Britain’s treatment of BAE Systems, our country’s biggest remaining manufacturing company, perhaps provides the clearest example. An arms dealer whose defence against prosecution for corruption is not innocence, but loss of prosperity and jobs. A defence that continues to succeed to such a great extent that while some investigations are completely abandoned, even the recently ended legal case in the British High Court was not about whether and to what extent the perpetrator should be punished, but about whether and to what extent the victims should be punished. The Serious Fraud Office, having capped the fine and issued a blanket get-out-of-jail card to BAE over their mischievous, we dare not use the C word, sale of a military air-traffic control radar to a country with virtually no air-force had also agreed that any further fine should be paid by the people of Tanzania. In the form of a deduction from their £30m in compensation money. The SFO clutches at BAE’s straw promise that it has reformed. After all, it’s always worth clutching at straws if someone else is drowning – isn’t it? And BAE’s stench drifts in over the channel from distant lands. In Britain the company only brings prosperity and jobs.
The Financial Services Industry, on the other hand, craps on its own doorstep. For years we have known that we are ripped off by providers of financial services from every angle.
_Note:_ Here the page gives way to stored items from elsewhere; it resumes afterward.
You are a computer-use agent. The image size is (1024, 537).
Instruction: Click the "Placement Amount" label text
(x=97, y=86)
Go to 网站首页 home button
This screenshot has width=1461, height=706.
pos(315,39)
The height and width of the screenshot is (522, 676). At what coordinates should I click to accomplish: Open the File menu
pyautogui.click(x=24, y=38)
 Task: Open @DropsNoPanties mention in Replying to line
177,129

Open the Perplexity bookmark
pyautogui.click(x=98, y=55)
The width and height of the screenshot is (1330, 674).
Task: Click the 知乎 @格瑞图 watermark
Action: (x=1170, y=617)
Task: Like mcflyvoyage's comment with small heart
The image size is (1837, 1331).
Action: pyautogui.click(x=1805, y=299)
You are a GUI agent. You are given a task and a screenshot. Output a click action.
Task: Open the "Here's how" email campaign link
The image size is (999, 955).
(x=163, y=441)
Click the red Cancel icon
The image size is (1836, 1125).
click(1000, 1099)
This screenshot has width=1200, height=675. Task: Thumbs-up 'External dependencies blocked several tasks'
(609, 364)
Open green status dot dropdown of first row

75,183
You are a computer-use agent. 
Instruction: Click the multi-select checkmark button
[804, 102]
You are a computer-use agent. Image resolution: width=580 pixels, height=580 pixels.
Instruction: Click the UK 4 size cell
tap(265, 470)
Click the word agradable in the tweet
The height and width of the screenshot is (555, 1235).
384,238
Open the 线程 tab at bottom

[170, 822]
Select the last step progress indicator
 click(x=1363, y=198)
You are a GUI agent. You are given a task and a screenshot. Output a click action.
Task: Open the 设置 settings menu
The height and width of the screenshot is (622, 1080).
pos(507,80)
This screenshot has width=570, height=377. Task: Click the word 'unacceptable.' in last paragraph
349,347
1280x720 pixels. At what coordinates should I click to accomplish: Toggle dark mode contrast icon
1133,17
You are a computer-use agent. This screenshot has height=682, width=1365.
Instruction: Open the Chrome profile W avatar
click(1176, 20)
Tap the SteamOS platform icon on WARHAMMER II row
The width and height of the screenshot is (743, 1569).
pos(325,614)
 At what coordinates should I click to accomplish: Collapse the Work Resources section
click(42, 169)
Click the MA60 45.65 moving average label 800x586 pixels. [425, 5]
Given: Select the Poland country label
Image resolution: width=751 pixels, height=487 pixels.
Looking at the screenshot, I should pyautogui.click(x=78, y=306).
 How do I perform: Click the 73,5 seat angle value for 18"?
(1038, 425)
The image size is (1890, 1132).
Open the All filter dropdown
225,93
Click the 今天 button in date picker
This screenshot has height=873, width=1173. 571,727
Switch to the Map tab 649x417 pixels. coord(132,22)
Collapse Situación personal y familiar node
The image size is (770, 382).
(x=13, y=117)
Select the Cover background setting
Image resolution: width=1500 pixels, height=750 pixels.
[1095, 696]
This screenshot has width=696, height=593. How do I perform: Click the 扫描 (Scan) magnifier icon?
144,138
As customers we are ripped off by rapacious charges for our borrowings and pitiful returns on our savings. As pension fund holders we are ripped off by the excessive extraction of profits to pay for ridiculous bonuses, leaving our pension funds with meagre compensation for the excessive charges and pitiful returns we suffered to create those profits. And we are comprehensively ripped-off as taxpayers, as has been seen by the massive fines imposed on the industry by the less compromised US authorities, most recently on Deutsche Bank, for aiding tax evasion, and threatened most recently on Ernst & Young for aiding and abetting the ‘Repo 105’ tactics of big banks to hide their swingeing debts culminating in the Credit Crisis.